Elles sont déjà fondées sur le parcours de certains membres fondateurs. Avant de faire partie du régiment, certains appartenaient à des organisations paramilitaires et d’extrême droite ukrainienne, que ce soit l’Assemblée sociale-nationale ( SNA ) ou le groupe paramilitaire Patriote d’Ukraine.

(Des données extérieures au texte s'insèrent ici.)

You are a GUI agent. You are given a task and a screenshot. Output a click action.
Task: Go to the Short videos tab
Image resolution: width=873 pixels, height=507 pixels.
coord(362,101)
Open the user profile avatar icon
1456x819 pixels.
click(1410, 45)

En 2019, le Département américain avait lui-même proposé à ce que le régiment Azov soit classé comme "une organisation terroriste internationale".Adrien Nonjon, chercheur à l'Inalco, spécialiste de l’Ukraine et de l’extrême droite post-soviétique
Jusque dans le choix de ses insignes, le régiment est controversé. Sur le premier logo du régiment Azov, entre 2014 et 2016, il y avait deux symboles problématiques. En premier plan, en noir, on retrouve la "Wolfsangel" inversée. Le signe fait penser au signe utilisé par la 2ème division SS "Das Reich" pendant la Seconde Guerre mondiale. En arrière plan, en jaune et blanc, on retrouve le signe faisant référence au soleil noir nazi. C'est un symbole ésotérique nazi, employé par différentes organisations suprémacistes blanches à l’international.

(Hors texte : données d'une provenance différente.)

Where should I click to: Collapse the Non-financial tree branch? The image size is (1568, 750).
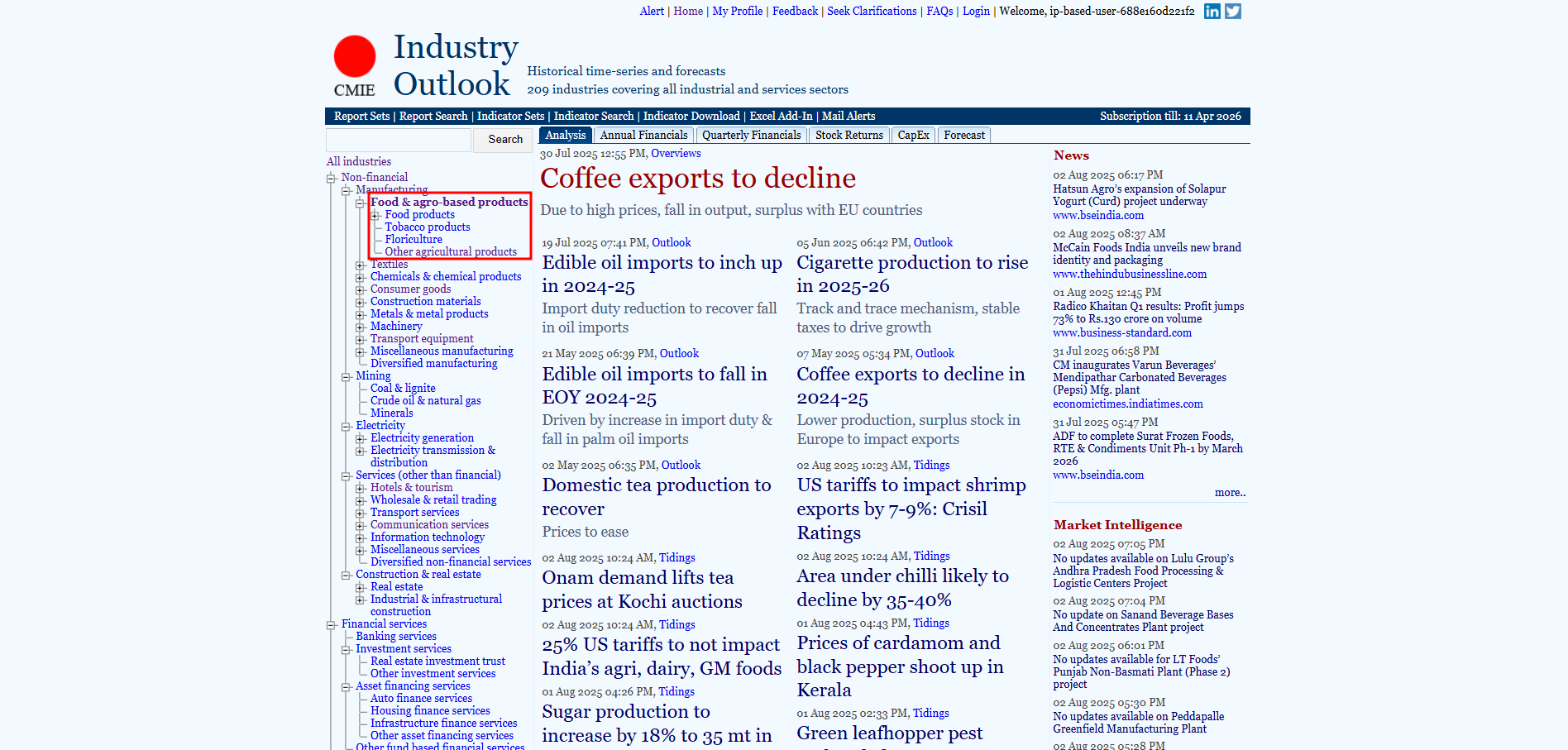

Mais depuis 2016, Azov a épuré son logo et n’a gardé que la "Wolfsangel" inversée. Chez les nationalistes ukrainiens, ce signe est un symbole banal faisant références aux lettres I et N pour Idée de la Nation.
Ensuite, certains membres du régiment Azov, une fois après l’avoir quitté, ont fondé un parti politique d’extrême droite, Le Corps national. En 2019, le Département américain avait lui-même proposé à ce que le régiment Azov soit classé comme "une organisation terroriste internationale". Cela n’avait pas abouti. Azov est aujourd’hui considéré un régiment de la Garde nationale de l’Ukraine en grande partie dépolitisée.
Concernant les crimes de guerre, on a accusé Azov de commettre des actes de barbarie contre les populations civiles du Donbass. Cela a été rapporté par certaines ONG internationales, comme Amnesty International. Faute de preuve, il n’y a eu aucune poursuite.
À partir de ces éléments, la Russie peut constituer un nouveau dossier à charge contre les combattants d'Azov.
TV5MONDE : Dans le même temps, ils sont les derniers combattants à s’être opposés aux Russes dans la bataille de Marioupol. Comment sont-ils perçus aujourd’hui au sein de la population ?
Pour une grande majorité de la population et ce dès le début du conflit dans le Donbass en 2014, Azov est considéré comme un régiment martyr. Ce sont les défenseurs de la souveraineté ukrainienne face à l’invasion russe.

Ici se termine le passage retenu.